**SET EXERCISE 1**
In the FreeBSD forum thread, from which FreeBSD version onward is the installer new and different?
**SET EXERCISE 2**
In the FreeBSD forum thread, what reason does the last reply give for saying sysinstall can still be used after installation?
**SET EXERCISE 3**
Continue the FreeBSD forum thread about sysinstall from its last sentence.

**ARTICLE**
»»

I confirm I am connected to the net and everything is working. Also, I'm not getting a debug console on ALT-F2. I went into options and enabled it but I don't get any debug information, just a login prompt.

The system now boots up on 9.2 but I can't seem to install ports or any packages. I haven't messed with FreeBSD installs in a few years.  Is sysinstall no longer working? There does not appear to be any network problems. Is the package name changed from 9.2-RELEASE or something?


----------



## wblock@ (Oct 16, 2013)

Stop using sysinstall.  Really.  It is obsolete.  The installer is new and different starting with FreeBSD 9.0.  There is a whole new Handbook chapter on it: Installing FreeBSD 9.X and Later.


----------



## mabu (Oct 16, 2013)

So does that mean sysinstall does not work?


----------



## mabu (Oct 16, 2013)

Apparently I used bsdinstall to install the system on the hard drive - I looked through the manual and went through that entire process successfully (it doesn't seem to have any post-install options - I don't want to go back through partitioning the hard drive by running it again).  I'm just wondering if I can use sysinstall to install additional packages and other stuff.  It doesn't seem to work and I do not know why. Anyone?

I liked being able to use sysinstall to install and browse packages and things - is there still a way to do that?


----------



## jrm@ (Oct 16, 2013)

mabu said:
			
		

> I'm just wondering if I can use sysinstall to install additional packages and other stuff...  it doesn't seem to work and I do not know why.   Anyone?



As @wblock said, it's obsolete.



			
				mabu said:
			
		

> I liked being able to use sysinstall to install and browse packages and things - is there still a way to do that?



Try this instead.  I think you'll like it.

`# make -C /usr/ports/sysutils/bsdconfig`
`# bsdconfig`


----------



## ShelLuser (Oct 16, 2013)

mabu said:
			
		

> I'm just wondering if I can use sysinstall to install additional packages and other stuff.  It doesn't seem to work and I do not know why. Anyone?
> 
> I liked being able to use sysinstall to install and browse packages and things - is there still a way to do that?


Yes there is, because although it may be replaced by bsdinstall it's still part of the base system. So after you finished with the installation there's nothing stopping you from using sysinstall to handle all the rest.

««

**PROVIDED MATERIAL**
»»

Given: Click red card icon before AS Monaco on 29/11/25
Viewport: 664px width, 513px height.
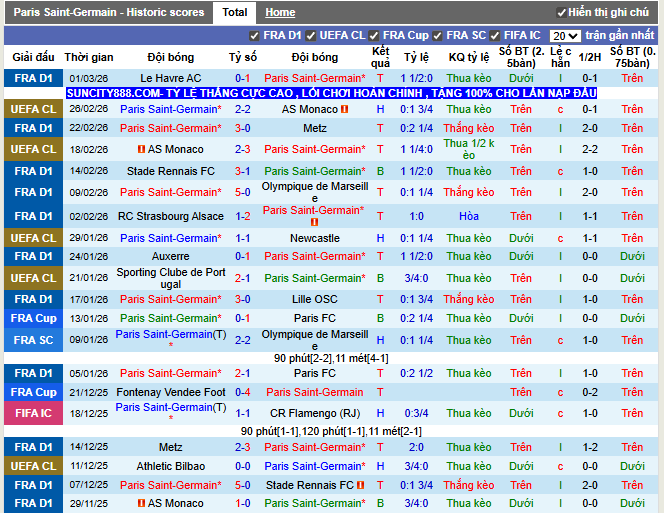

««

**TASK RESPONSE 1**
FreeBSD 9.0.

**TASK RESPONSE 2**
Although bsdinstall may replace sysinstall, sysinstall is still part of the base system. Once the installation is finished, nothing stops you from using sysinstall to handle the rest.

**TASK RESPONSE 3**
It maybe obsolete where the installation process is concerned, but that doesn't mean it stopped being useful for some of the post-install tasks.


----------



## wblock@ (Oct 16, 2013)

A lot of the things sysinstall(8) wants to do no longer work.  If you know your way around it, there are parts that still work.

Devin Teske and Allan Jude have been working on sysutils/bsdconfig as an update, and all or part of that port is being integrated with bsdinstall(8) for 10.0-RELEASE.


----------



## mabu (Oct 16, 2013)

Correct me if I'm wrong, but isn't bsdconfig just for setting up the initial install?

Is there any text/GUI for installation of packages or other post-installation content?


----------



## wblock@ (Oct 16, 2013)

> isn't bsdconfig just for setting up the initial install?



No.  First there was bsdinstall(8), a new installer which lacked many of the functions of the old sysinstall(8), but had some new features and fixed some old problems.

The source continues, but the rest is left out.